» **Task to complete**
From the line containing "Share article on Twitter" to the last line of the data below, copy everything exactly and nothing else; pictures stay out.

________________________________________

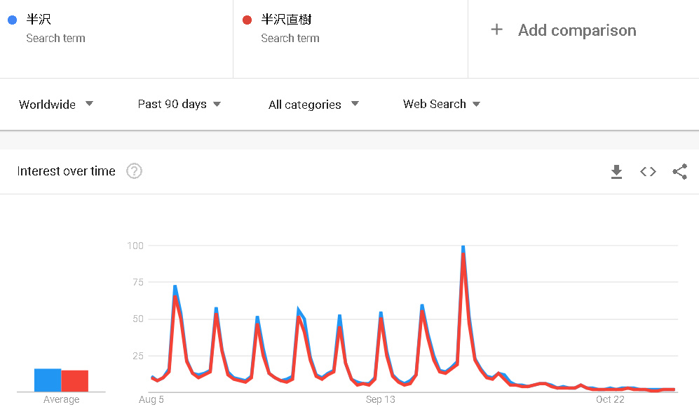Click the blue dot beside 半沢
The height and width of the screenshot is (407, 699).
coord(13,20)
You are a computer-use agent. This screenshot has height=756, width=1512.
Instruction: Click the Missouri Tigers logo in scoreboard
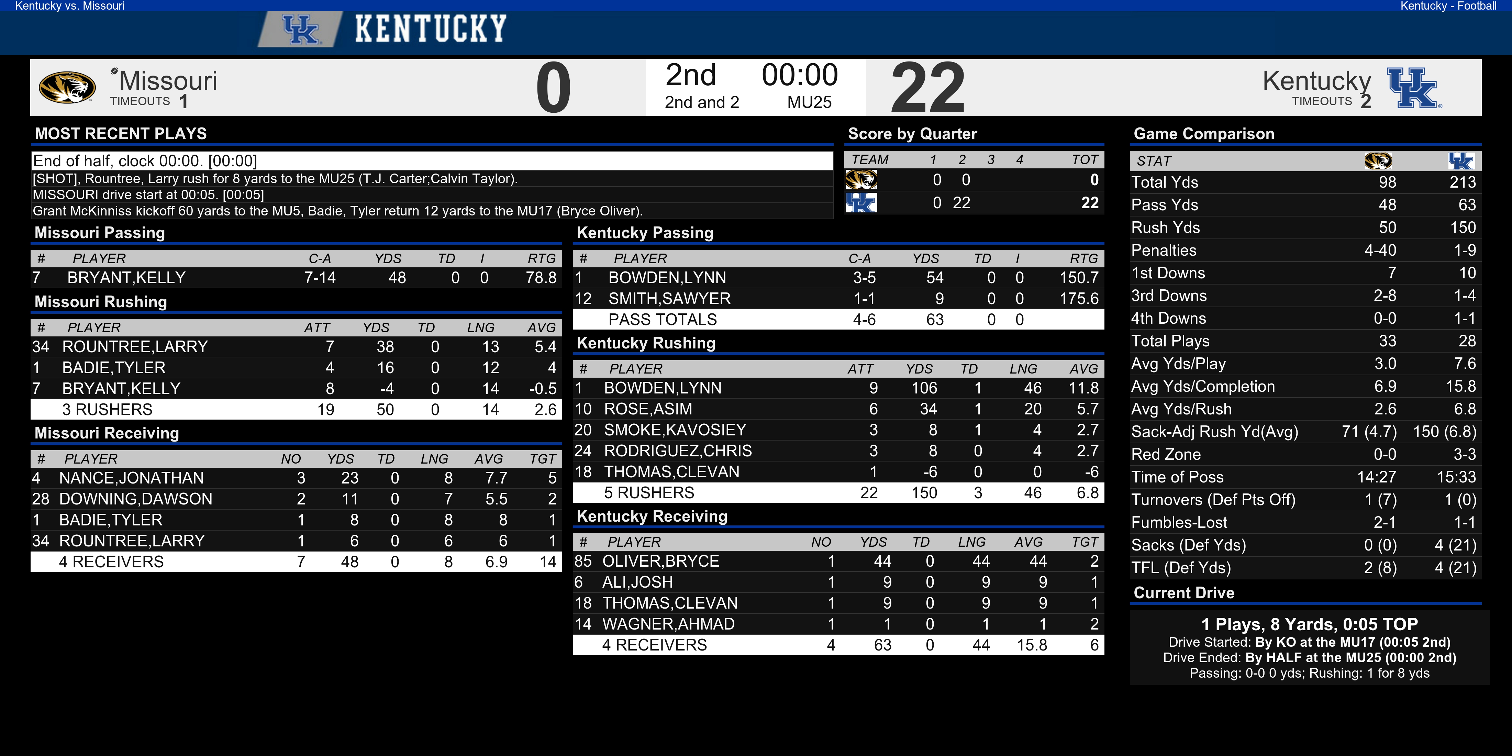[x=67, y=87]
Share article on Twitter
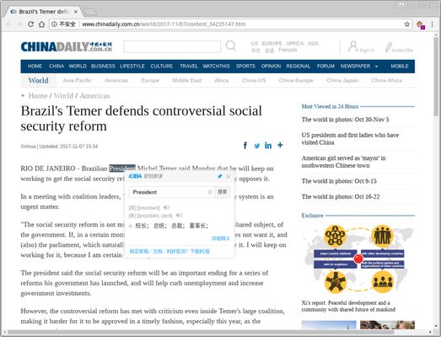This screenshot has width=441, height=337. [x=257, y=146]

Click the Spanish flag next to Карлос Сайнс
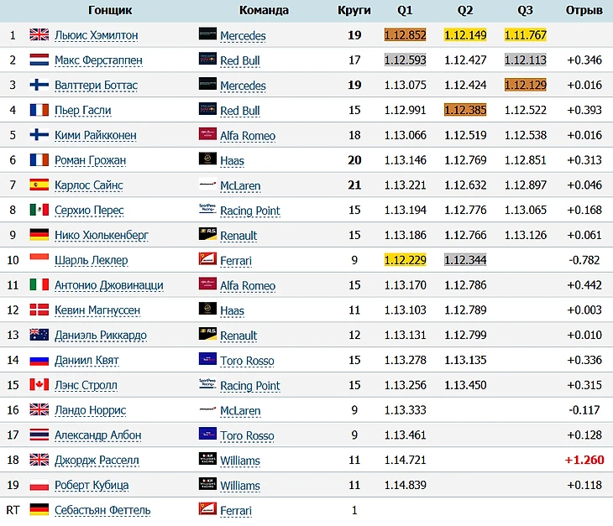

________________________________________

» **Completed task**
Share article on Twitter
This screenshot has width=441, height=337. [x=257, y=146]

Click the Spanish flag next to Карлос Сайнс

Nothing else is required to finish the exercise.